The Beatles : retour de l’album mythique à la pochette blanche !

Pierre-Yves Faucher

MUSIQUE – Pour souligner le 50e anniversaire de la parution de l’album The Beatles plus communément appelé «l’album blanc», Apple mettra en marché ce vendredi 9 novembre, une version remixée de l’opus double paru en 1968. Si vous doutez de la pertinence de cette parution, c’est que ce produit n’est pas pour vous.

Quand on pensait avoir tout entendu avec The Beatles Anthology (1995), la chambre forte des archives nous paraît donc inépuisable. Les fans de rock sont bien servis de ce temps-ci par les héritiers d’Hendrix et ce sera la même chose dans les prochaines années avec ceux de Prince. Mais ça, c’est une tout autre histoire.

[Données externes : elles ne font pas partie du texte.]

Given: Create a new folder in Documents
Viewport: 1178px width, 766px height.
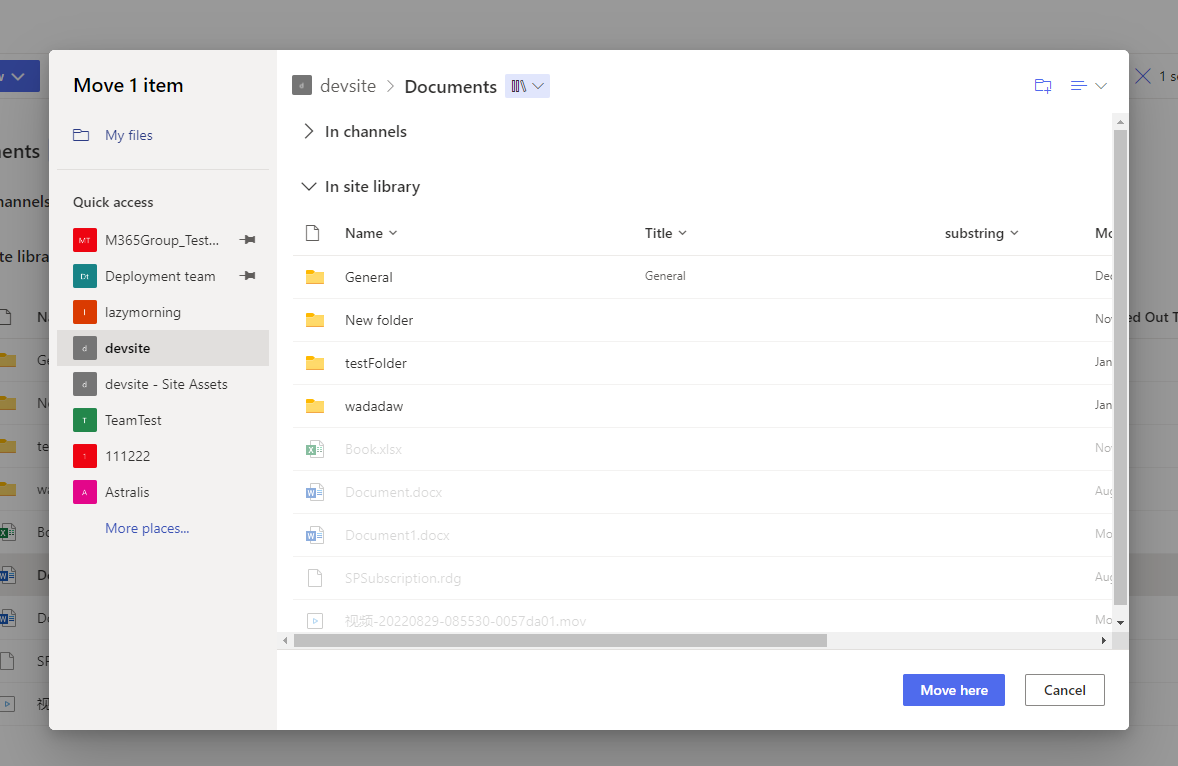Looking at the screenshot, I should (x=1042, y=86).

En ce qui me concerne, je manifeste un vif intérêt envers la fin des années 60 au plan artistique dans le cas des Fab Four. Seulement du point de vue de la composition, qu’il s’agisse de l’étude du processus de création d’une chanson jusqu’au produit final, cette ré-écoute vaut selon moi le détour.

Les artisans du remixage

Les 30 chansons originales ont été remixées par Giles Martin, fils du célébrissime George avec l’aide de l’ingénieur de son Sam Okell. L’offrande comprendra aussi 27 maquettes acoustiques à l’état embryonnaire et 50 prises en studio non retenues pour le produit final, en très grande majorité jamais entendues jusqu’à maintenant. Ces maquettes seront apparemment, semble-t-il, les plus révélatrices de tout ce que comprennent les archives musicales du groupe. Il appert que le travail de Giles Martin et de son acolyte a été axé sur la mise en avant-plan de la basse et la batterie. Donc, pas trop de manipulations génétiques des bandes. Une bonne nouvelle.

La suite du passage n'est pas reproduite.